Problem to work on:
Repeat only the lines below that run from the line with "高年级上册 (420, 864)" to the line with "Offres d'emploi (154, 2511)", ends included; skip every picture.

════════════════

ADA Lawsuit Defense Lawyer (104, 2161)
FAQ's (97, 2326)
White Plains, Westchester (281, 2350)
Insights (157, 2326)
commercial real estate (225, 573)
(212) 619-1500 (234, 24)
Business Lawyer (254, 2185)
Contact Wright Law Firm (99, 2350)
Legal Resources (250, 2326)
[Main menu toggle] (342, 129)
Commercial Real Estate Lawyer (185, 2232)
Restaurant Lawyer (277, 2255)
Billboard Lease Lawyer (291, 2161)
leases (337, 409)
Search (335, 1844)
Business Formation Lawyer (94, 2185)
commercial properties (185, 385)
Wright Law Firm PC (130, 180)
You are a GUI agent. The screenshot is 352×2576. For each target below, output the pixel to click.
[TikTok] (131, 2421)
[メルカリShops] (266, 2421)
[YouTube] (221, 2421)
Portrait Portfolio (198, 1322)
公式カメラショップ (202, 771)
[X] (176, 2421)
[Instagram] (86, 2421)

════════════════

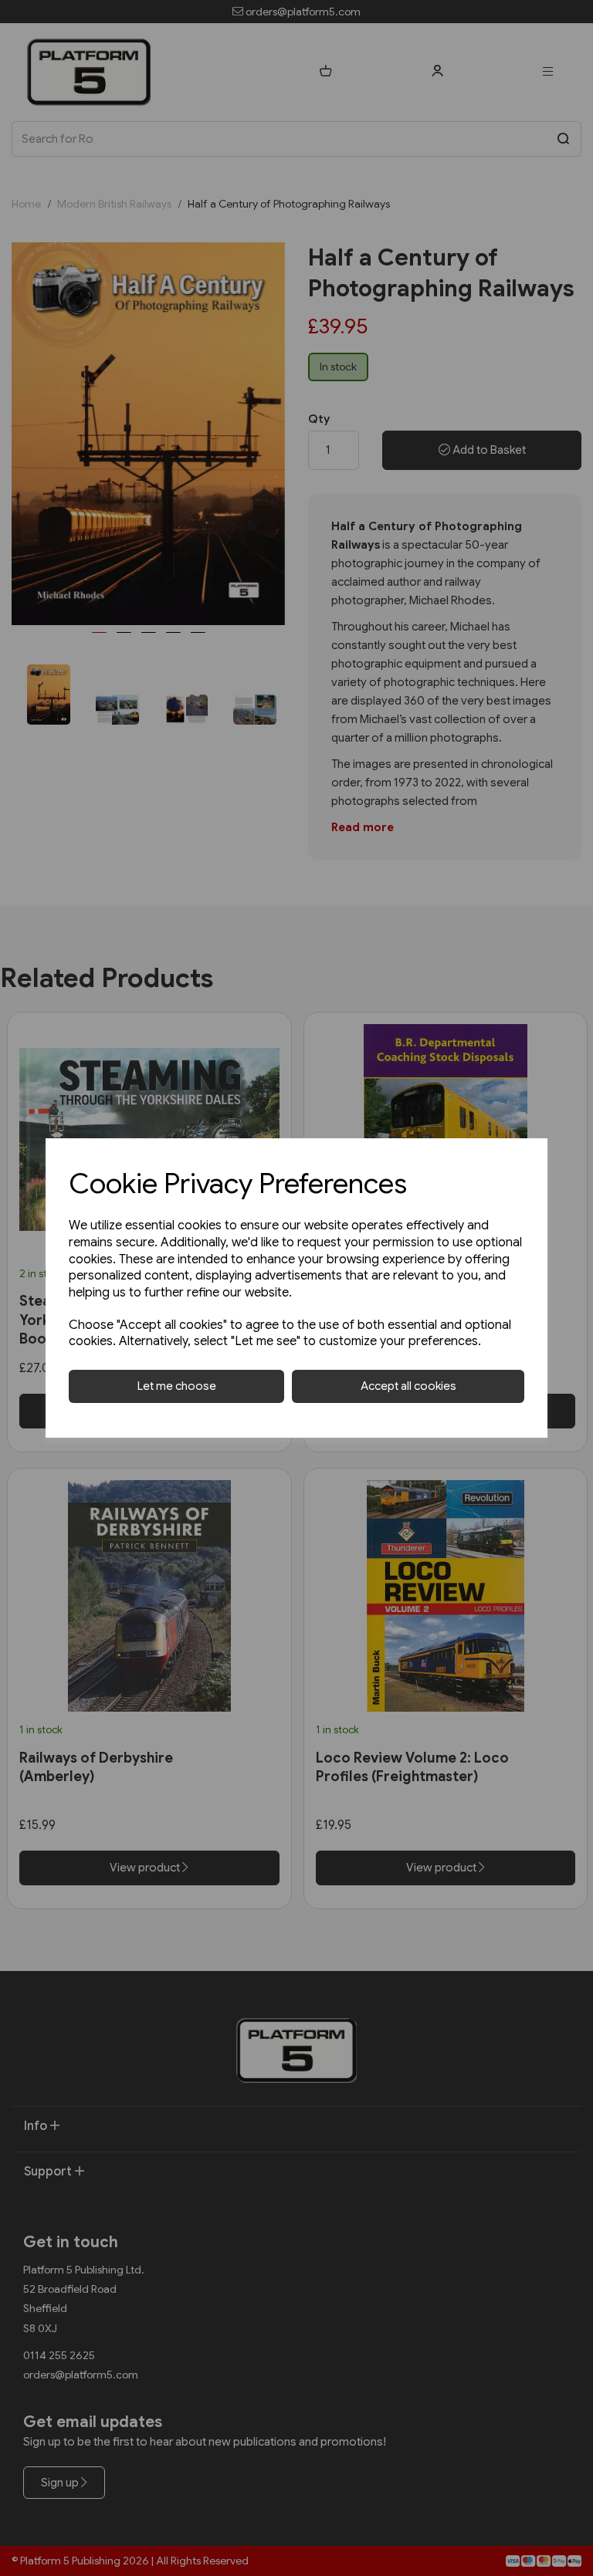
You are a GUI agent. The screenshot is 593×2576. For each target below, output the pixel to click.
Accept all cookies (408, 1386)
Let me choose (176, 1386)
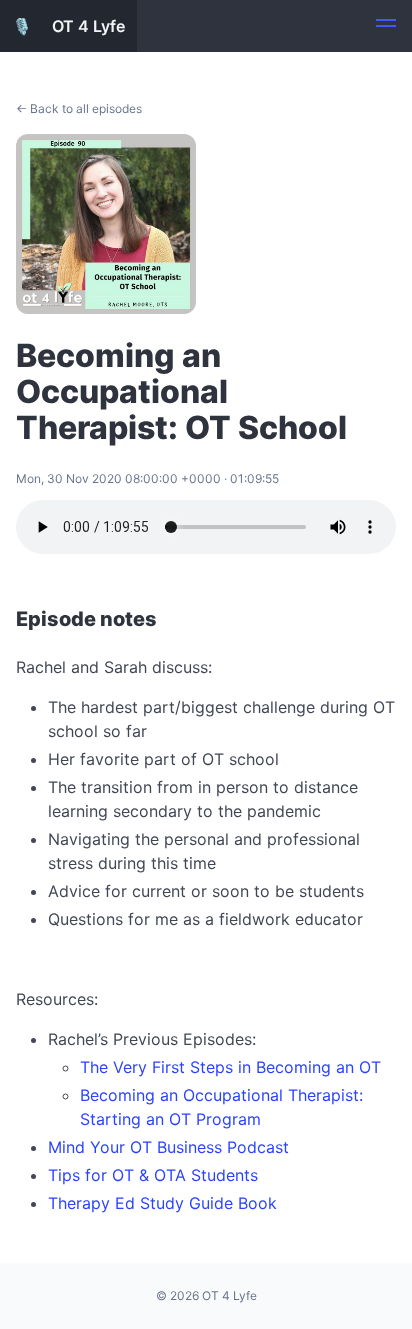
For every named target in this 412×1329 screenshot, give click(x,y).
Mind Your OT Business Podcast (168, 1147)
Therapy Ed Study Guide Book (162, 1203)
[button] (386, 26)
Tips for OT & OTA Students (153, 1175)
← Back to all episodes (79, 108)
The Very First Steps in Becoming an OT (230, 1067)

════════════════

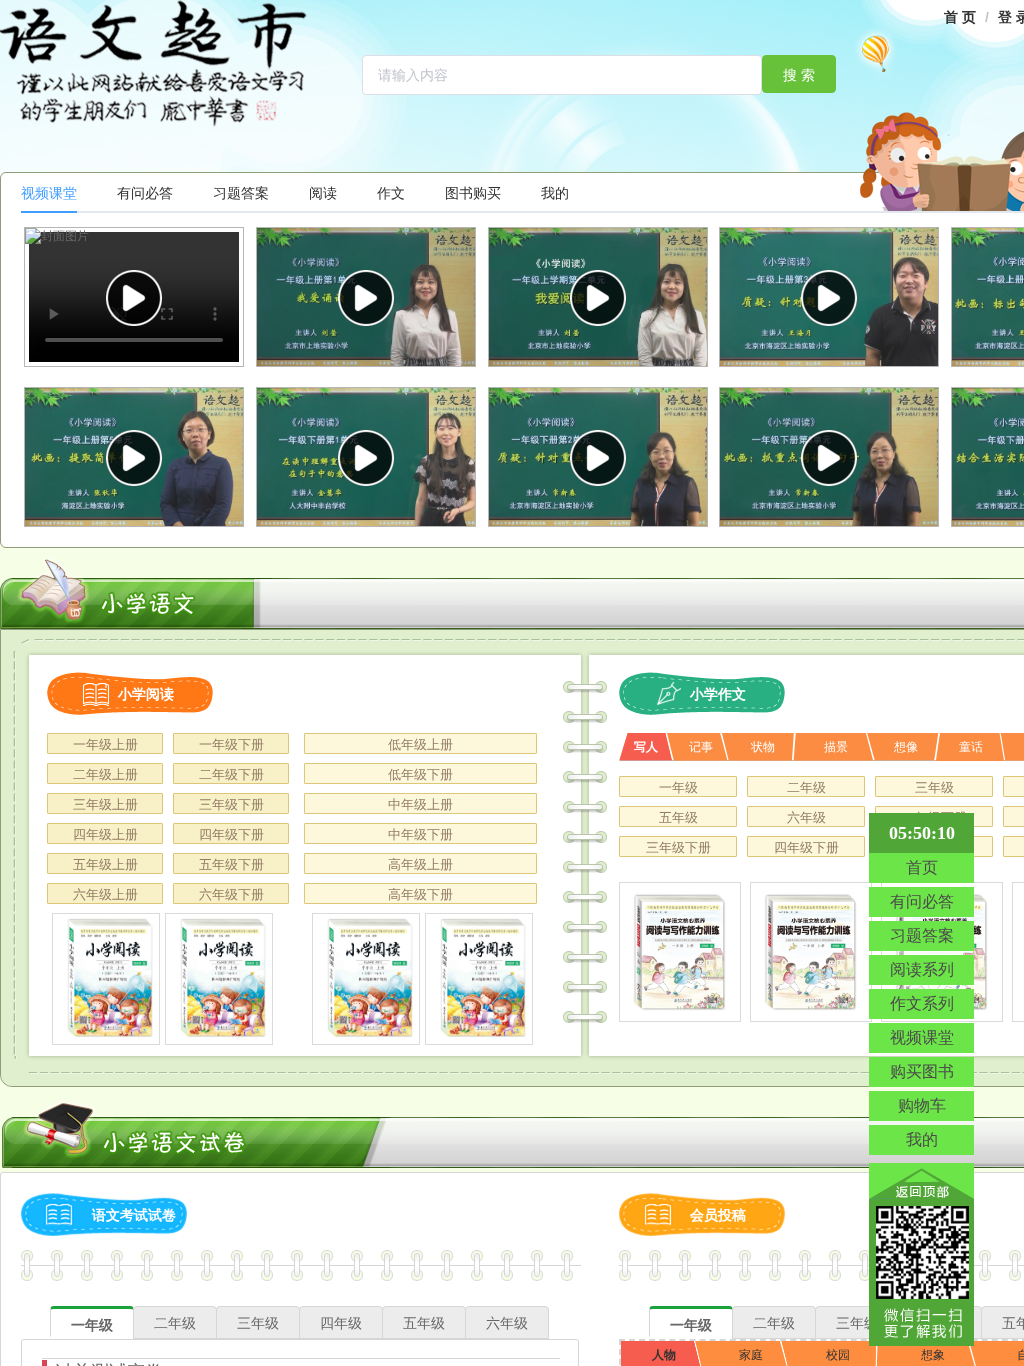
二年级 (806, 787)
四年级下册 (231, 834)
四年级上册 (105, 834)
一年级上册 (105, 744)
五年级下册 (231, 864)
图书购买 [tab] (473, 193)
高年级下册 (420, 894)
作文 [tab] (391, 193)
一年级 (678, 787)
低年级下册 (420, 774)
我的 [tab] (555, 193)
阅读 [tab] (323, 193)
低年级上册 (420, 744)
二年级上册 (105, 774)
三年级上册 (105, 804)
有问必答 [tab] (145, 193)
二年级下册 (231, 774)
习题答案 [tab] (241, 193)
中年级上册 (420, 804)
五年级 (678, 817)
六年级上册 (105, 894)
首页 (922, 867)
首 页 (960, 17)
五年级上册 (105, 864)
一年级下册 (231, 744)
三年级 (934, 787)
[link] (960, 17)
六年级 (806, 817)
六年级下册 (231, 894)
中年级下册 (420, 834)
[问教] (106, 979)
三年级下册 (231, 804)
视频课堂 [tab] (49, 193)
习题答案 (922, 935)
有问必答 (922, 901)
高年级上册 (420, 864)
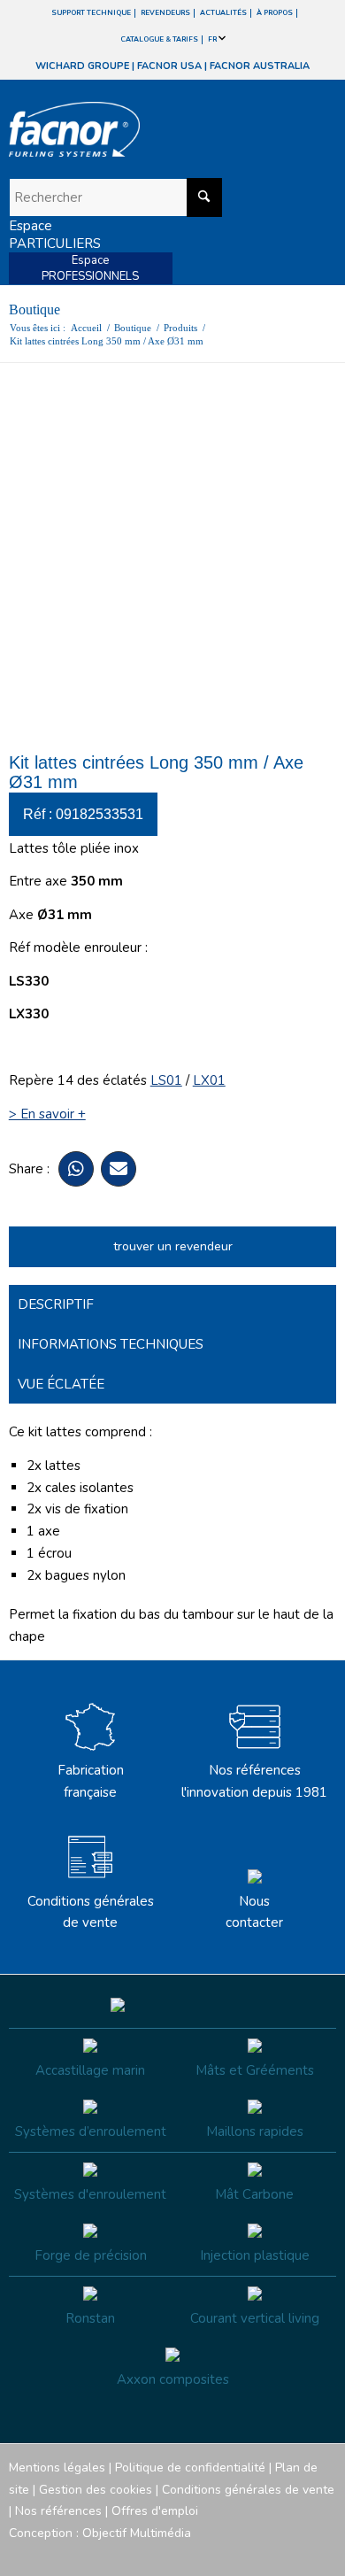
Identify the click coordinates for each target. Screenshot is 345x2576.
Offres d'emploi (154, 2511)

════════════════

Solution to the exercise:
高年级上册 (420, 864)
Identify the click coordinates for each target. Screenshot is 345x2576.
Offres d'emploi (154, 2511)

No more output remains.